━━ RECORDS
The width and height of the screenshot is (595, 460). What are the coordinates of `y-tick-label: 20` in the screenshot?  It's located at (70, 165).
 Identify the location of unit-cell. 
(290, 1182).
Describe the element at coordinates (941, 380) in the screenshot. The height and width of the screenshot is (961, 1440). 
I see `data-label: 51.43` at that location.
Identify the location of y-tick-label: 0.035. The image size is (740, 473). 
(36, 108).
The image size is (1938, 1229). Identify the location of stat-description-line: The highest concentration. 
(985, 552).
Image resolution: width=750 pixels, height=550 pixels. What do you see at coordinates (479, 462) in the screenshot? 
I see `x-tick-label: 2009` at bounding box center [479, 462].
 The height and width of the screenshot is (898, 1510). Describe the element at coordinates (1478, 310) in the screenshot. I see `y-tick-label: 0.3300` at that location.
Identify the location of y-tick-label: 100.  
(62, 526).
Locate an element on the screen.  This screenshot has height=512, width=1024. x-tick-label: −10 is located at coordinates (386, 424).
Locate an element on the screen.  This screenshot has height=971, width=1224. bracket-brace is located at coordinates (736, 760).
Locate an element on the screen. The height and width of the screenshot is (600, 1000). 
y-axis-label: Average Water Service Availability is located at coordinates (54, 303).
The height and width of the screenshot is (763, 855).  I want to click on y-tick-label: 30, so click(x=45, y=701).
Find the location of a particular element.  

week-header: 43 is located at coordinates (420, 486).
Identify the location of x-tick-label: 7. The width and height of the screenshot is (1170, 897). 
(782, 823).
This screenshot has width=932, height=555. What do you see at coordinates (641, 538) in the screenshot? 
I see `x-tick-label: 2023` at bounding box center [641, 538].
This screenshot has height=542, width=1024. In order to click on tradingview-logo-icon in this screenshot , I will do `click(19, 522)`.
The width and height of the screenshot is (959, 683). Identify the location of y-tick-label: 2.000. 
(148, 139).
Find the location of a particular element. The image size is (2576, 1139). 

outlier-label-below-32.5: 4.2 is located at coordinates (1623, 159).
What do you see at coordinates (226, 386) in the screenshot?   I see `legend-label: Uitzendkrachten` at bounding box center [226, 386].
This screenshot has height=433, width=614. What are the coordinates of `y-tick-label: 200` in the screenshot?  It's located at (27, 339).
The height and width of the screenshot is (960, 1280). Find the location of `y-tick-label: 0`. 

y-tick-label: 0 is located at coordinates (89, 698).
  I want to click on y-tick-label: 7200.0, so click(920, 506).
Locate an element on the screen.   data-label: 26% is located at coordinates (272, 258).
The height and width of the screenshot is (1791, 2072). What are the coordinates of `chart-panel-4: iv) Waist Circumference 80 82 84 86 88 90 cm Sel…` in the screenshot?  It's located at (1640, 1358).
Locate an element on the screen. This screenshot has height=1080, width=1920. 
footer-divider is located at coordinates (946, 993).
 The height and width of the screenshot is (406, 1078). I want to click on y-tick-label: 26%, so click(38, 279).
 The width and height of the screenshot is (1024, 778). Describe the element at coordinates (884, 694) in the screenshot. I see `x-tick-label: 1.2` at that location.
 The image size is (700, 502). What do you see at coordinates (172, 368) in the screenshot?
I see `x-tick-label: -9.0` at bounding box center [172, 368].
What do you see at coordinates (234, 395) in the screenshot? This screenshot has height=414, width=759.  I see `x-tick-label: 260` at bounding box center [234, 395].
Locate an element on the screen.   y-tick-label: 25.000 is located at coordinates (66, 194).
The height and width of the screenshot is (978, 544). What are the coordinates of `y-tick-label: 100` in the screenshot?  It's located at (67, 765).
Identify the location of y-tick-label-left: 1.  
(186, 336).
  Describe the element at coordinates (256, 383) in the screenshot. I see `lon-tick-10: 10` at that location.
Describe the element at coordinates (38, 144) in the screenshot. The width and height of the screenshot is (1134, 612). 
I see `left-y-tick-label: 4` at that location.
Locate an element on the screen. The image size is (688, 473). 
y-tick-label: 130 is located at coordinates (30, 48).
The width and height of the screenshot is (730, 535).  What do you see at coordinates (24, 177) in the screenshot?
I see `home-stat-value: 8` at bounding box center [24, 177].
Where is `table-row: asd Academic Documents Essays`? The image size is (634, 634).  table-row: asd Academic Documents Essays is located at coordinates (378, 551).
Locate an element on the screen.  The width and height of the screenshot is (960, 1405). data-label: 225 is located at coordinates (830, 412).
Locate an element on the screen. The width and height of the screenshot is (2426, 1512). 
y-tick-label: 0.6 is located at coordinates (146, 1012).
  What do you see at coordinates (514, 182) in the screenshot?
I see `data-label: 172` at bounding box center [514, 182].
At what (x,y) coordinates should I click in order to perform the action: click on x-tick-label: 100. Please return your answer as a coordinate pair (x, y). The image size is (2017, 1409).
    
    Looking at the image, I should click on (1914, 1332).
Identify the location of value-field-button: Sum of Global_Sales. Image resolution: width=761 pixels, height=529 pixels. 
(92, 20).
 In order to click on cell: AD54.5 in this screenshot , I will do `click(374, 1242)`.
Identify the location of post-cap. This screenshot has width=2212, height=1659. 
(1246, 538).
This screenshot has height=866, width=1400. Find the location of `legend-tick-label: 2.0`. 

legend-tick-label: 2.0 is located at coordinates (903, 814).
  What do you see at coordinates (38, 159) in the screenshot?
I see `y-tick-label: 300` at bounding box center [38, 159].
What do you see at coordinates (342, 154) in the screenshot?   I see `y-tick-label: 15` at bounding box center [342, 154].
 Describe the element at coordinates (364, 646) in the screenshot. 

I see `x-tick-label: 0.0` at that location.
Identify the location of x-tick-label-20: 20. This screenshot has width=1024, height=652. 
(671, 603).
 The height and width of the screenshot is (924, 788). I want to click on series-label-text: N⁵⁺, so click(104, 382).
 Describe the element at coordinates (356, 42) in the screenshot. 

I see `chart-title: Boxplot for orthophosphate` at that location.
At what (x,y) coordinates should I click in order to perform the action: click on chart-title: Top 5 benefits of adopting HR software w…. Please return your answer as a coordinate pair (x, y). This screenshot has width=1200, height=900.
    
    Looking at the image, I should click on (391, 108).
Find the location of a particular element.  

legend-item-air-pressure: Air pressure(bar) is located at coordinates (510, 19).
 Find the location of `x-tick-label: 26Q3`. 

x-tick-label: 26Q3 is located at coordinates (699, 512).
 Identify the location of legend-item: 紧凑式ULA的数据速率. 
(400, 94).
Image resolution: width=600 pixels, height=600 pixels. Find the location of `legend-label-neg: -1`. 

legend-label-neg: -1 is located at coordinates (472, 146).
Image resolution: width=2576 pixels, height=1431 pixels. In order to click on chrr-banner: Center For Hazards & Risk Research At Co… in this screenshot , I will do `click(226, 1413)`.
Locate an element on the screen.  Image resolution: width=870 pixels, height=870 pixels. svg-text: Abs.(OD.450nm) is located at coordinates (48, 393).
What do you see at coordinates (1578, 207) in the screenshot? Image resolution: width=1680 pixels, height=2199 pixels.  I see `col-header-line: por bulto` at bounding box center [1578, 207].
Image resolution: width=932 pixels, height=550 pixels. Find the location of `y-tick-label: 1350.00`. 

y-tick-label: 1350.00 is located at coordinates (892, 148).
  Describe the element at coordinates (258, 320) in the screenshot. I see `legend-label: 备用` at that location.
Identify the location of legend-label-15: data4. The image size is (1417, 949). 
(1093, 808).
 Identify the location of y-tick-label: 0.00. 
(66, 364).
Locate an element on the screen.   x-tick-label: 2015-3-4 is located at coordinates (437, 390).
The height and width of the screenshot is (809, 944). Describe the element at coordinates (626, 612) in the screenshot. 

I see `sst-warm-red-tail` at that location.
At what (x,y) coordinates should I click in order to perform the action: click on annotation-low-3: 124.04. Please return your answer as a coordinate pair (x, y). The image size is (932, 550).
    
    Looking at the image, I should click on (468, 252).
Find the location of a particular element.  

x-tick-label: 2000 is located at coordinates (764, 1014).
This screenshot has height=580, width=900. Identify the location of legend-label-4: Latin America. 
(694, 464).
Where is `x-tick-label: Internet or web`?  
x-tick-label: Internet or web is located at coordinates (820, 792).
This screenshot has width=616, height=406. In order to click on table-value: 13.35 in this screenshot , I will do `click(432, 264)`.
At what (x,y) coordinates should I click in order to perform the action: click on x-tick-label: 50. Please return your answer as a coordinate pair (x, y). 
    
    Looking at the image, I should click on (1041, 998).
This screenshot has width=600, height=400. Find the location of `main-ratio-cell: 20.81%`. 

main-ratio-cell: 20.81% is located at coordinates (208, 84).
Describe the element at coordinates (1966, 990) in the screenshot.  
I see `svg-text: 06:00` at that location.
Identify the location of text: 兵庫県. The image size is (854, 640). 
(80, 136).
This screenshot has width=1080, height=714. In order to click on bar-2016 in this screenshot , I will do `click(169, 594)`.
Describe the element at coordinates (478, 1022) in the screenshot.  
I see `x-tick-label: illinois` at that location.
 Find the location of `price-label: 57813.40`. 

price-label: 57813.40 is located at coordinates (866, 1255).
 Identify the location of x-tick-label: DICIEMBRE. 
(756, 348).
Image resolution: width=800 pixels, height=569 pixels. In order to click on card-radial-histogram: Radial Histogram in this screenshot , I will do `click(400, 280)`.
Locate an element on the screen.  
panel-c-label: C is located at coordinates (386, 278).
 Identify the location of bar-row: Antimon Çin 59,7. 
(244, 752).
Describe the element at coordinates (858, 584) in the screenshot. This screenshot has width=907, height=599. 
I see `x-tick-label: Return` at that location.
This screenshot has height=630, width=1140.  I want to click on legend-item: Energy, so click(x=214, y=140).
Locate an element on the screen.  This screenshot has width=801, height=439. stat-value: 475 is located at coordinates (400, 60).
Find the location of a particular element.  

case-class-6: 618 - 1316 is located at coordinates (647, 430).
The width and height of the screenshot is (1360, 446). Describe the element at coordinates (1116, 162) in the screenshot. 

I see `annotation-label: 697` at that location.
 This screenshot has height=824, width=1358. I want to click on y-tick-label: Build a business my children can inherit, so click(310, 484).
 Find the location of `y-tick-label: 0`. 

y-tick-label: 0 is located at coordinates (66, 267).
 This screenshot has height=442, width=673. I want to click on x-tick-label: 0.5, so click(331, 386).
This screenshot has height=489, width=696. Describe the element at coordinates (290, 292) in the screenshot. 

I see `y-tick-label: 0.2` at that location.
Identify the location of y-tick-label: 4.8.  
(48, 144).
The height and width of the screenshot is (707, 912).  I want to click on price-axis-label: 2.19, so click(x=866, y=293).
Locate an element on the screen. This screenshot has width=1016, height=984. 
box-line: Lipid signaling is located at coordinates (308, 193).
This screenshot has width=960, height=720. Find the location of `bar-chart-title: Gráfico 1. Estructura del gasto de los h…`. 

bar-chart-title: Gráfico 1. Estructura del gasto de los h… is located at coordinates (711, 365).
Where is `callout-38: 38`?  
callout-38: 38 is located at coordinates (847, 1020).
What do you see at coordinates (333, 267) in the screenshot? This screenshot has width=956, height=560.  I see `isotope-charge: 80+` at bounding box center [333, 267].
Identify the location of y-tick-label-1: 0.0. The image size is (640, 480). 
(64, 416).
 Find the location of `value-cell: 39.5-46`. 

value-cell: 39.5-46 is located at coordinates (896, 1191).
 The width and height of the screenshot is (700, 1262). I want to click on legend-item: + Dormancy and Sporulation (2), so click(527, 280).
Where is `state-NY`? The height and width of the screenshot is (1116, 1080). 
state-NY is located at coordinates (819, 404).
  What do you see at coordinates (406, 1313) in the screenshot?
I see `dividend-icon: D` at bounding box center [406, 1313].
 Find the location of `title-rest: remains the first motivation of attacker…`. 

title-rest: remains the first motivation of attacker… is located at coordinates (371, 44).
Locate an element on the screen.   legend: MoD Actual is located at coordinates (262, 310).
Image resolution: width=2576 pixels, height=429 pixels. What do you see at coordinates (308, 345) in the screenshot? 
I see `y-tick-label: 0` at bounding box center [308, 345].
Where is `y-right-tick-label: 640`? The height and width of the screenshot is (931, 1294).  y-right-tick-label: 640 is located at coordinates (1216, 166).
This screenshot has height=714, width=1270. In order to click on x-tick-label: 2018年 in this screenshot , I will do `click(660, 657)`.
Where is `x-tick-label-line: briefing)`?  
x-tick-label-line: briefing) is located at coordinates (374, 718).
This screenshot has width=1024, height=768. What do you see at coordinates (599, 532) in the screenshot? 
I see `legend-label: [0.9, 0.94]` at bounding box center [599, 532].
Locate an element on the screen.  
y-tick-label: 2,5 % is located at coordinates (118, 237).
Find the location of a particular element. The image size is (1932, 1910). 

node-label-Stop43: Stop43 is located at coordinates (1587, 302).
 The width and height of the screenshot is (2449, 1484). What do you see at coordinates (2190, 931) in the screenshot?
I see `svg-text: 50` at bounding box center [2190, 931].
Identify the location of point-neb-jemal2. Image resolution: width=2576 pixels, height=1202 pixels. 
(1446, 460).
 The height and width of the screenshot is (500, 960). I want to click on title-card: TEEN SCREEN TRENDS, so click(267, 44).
━━━━
Duplicate the records from the line containing "The height and width of the screenshot is (978, 544)." through the line containing "Describe the element at coordinates (256, 383)", both included, keeping every character as it appears.

The height and width of the screenshot is (978, 544). What are the coordinates of `y-tick-label: 100` in the screenshot?  It's located at (67, 765).
Identify the location of y-tick-label-left: 1.  
(186, 336).
  Describe the element at coordinates (256, 383) in the screenshot. I see `lon-tick-10: 10` at that location.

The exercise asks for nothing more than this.